____ Extrait du texte
Argentine (suite et fin)

Publié le par Jean-Etienne ZEN

.......... _________________________ Après ses démons, l'Argentine a maintenant ses vautours, à l'affût des pays les plus endettés.
        Un fond vautour est un organisme financier  privé qui, comme un vautour, vient se nourrir du mourant ou du cadavre du mourant – en l’occurrence un pays avec quelques dizaines de millions de vrais gens derrière la réalité des chiffres. On pourrait aussi appeler ces financiers-là (ceux qui gèrent les fonds vautours) des charognes gérant des fonds charognes… certes moins doux que « fonds vautours » presque poétique !
________
**Consignes**.
(a) D'après l'extrait du texte, qu'est-ce qu'un fonds vautour ?
(b) Relevez dans l'extrait du texte toutes les expressions distinctes formées avec le mot « fond » ou « fonds ».
____ Jeu de données
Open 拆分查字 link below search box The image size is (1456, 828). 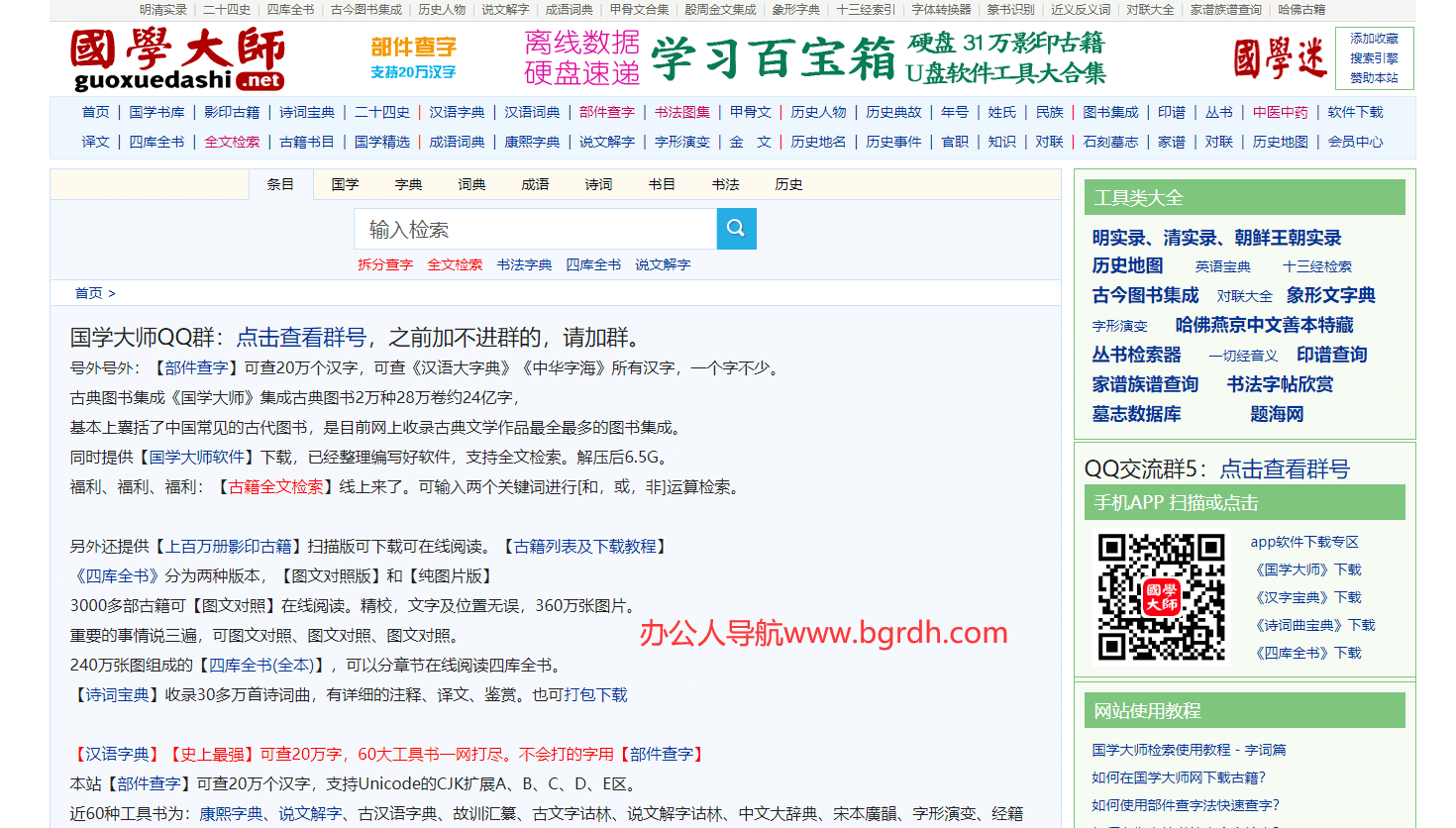385,264
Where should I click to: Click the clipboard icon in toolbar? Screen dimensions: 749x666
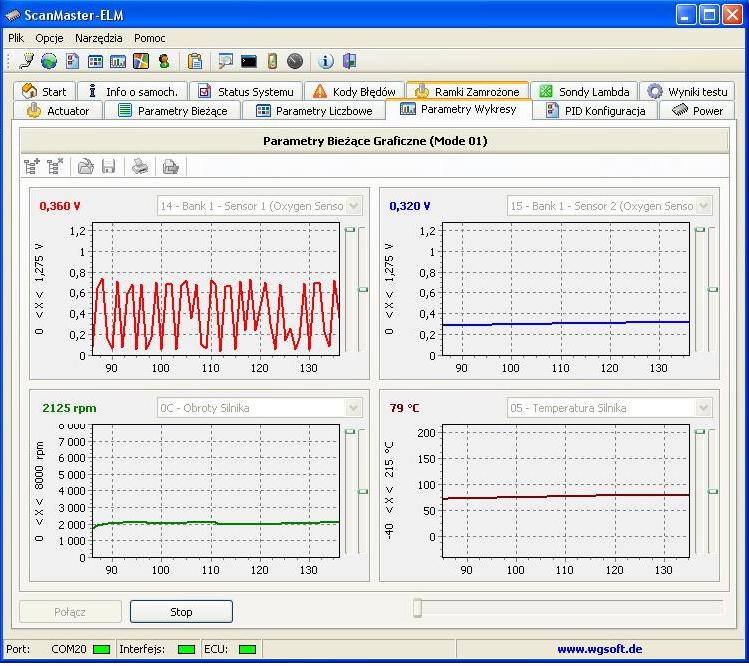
________
**Corrigés**.
(a) C'est un organisme financier privé qui, comme un vautour, vient se nourrir du mourant ou du cadavre du mourant.

(b) « fond vautour », « fonds vautours », « fonds charognes »